• [What to produce] Transcribe only the lines from the one containing "Click the Reference Tools books icon" through the final line of the entries below, exactly, and exclude the pictures.

• [Data section]

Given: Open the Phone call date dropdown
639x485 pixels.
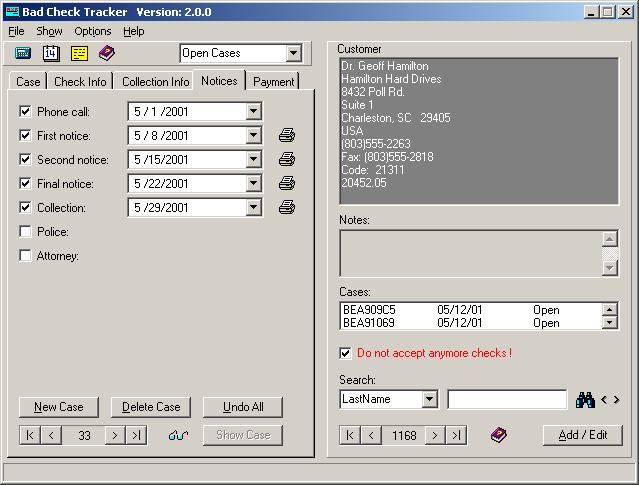Looking at the screenshot, I should [x=254, y=112].
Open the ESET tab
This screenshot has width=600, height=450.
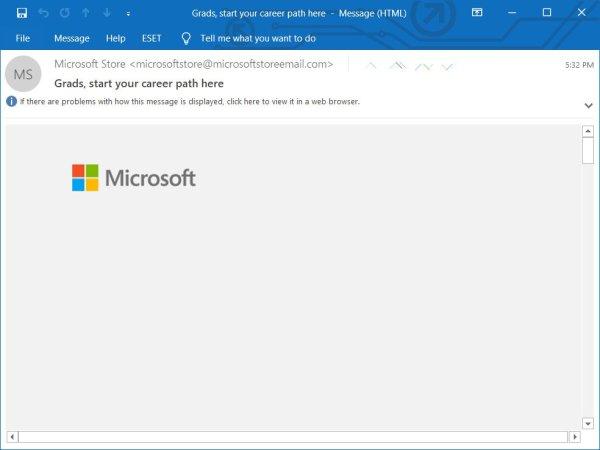coord(152,38)
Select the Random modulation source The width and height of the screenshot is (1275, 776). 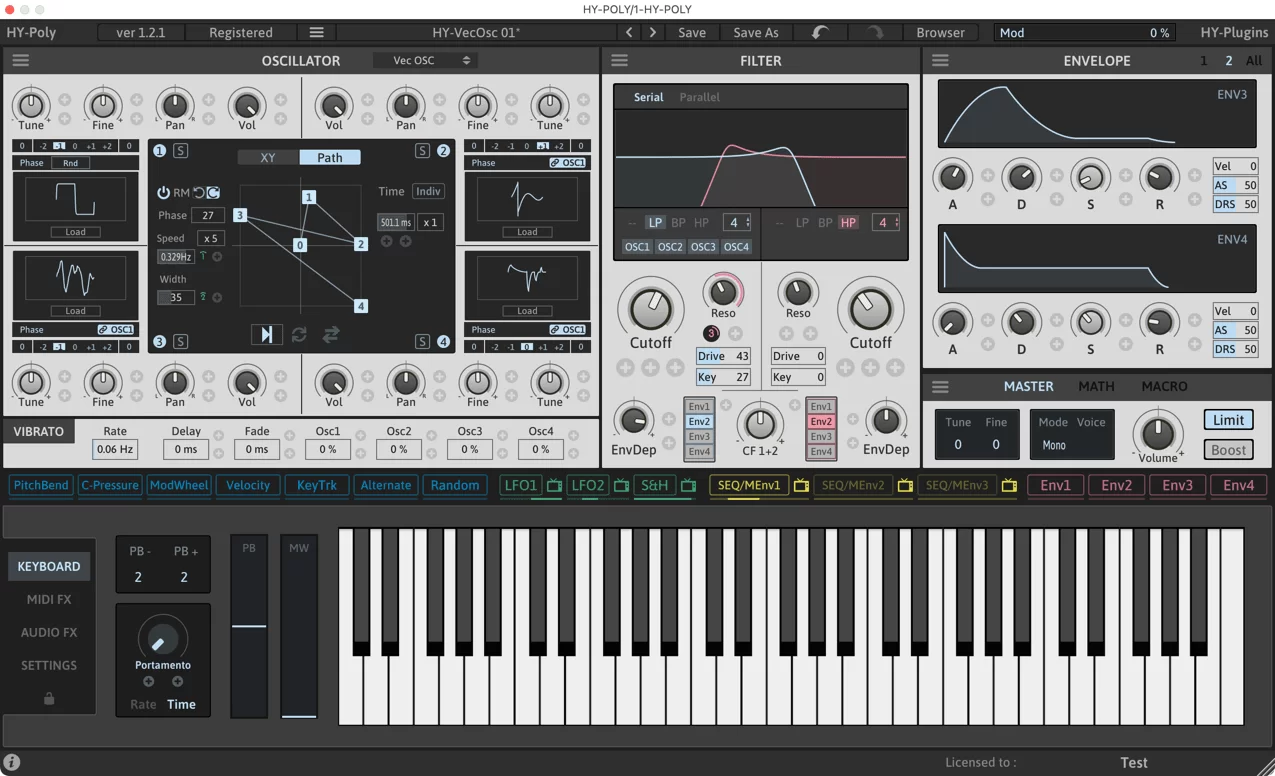(455, 485)
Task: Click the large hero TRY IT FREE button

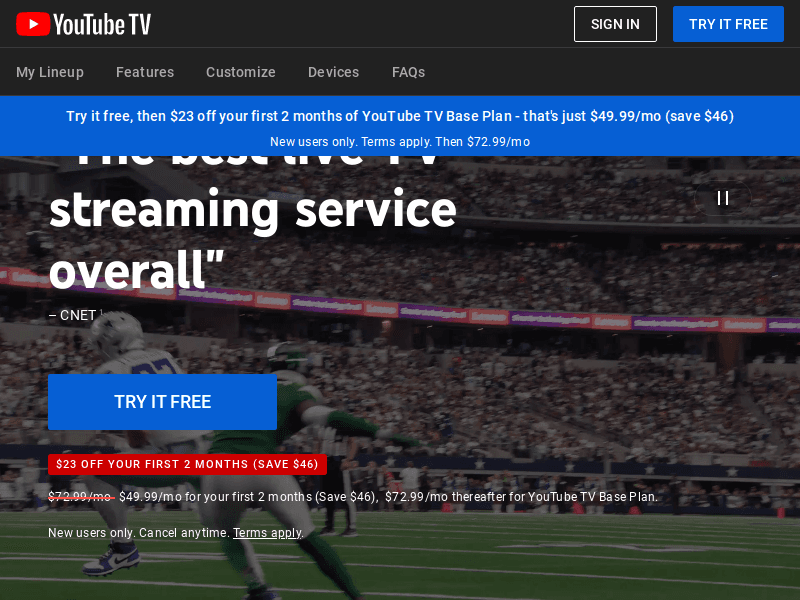Action: click(162, 402)
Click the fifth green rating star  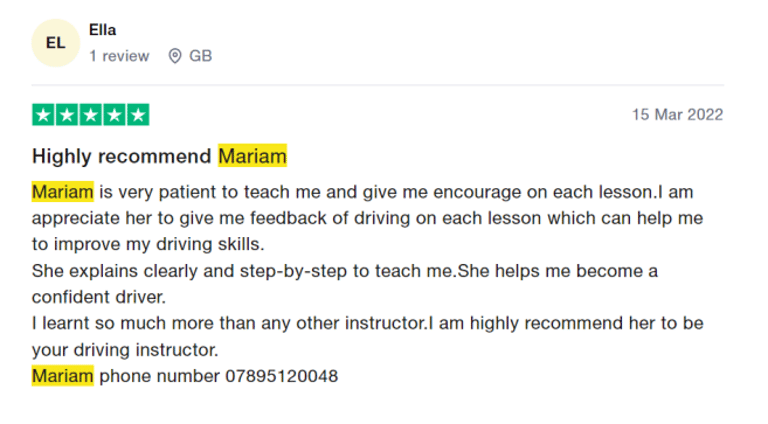(138, 115)
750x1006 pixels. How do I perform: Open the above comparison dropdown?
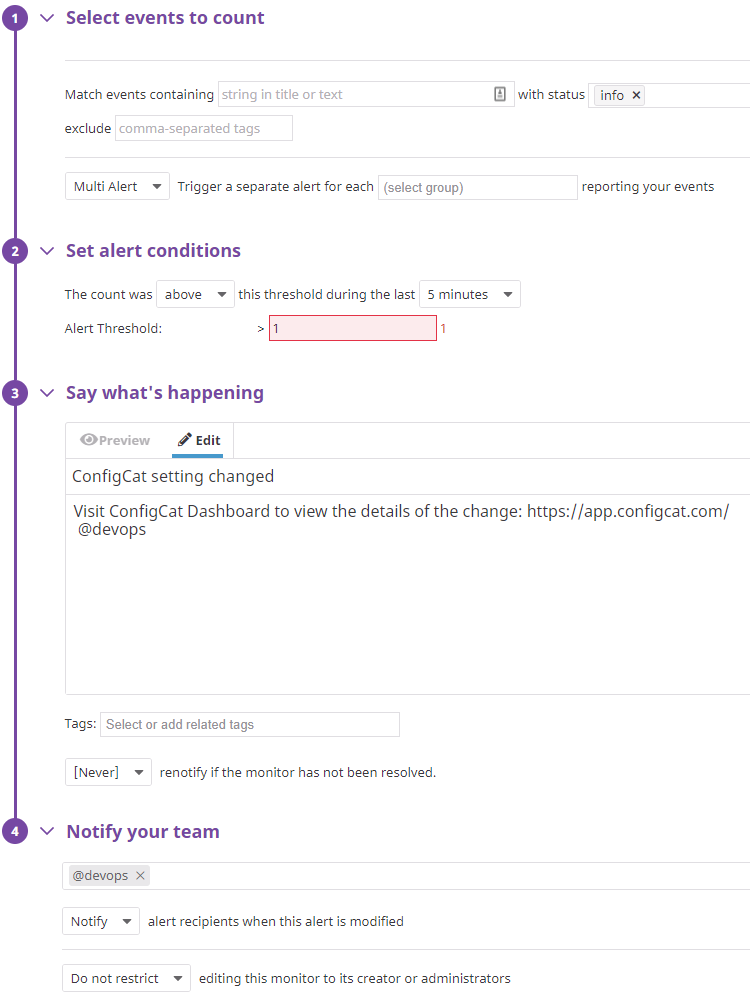tap(195, 294)
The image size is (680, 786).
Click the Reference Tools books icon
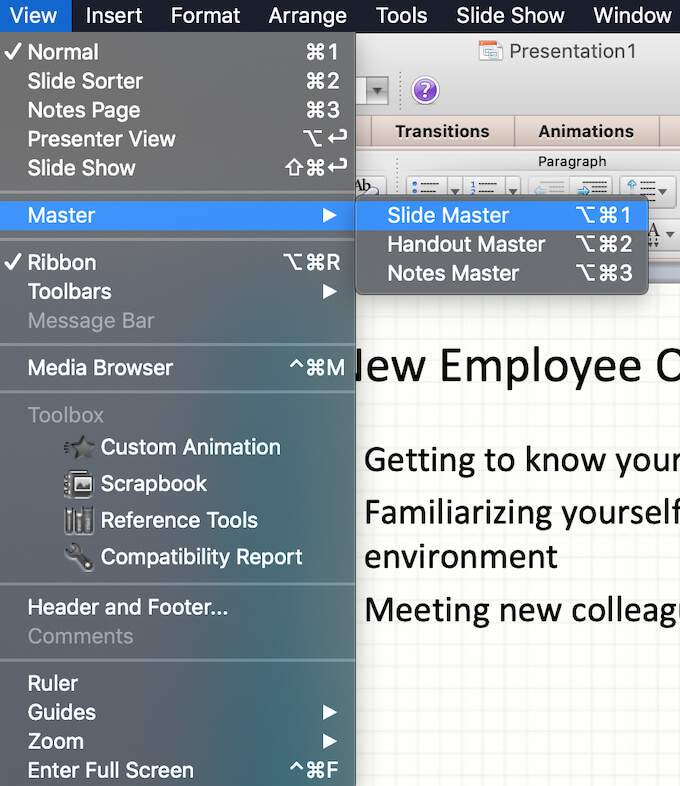pos(78,521)

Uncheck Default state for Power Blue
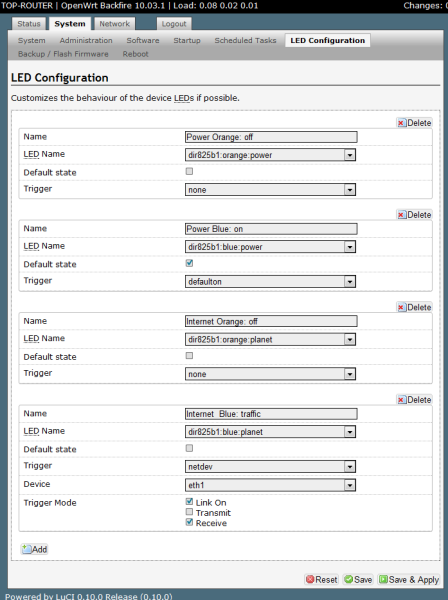(189, 263)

• [Your response]
Click the Reference Tools books icon
pos(78,521)

Uncheck Default state for Power Blue
(189, 263)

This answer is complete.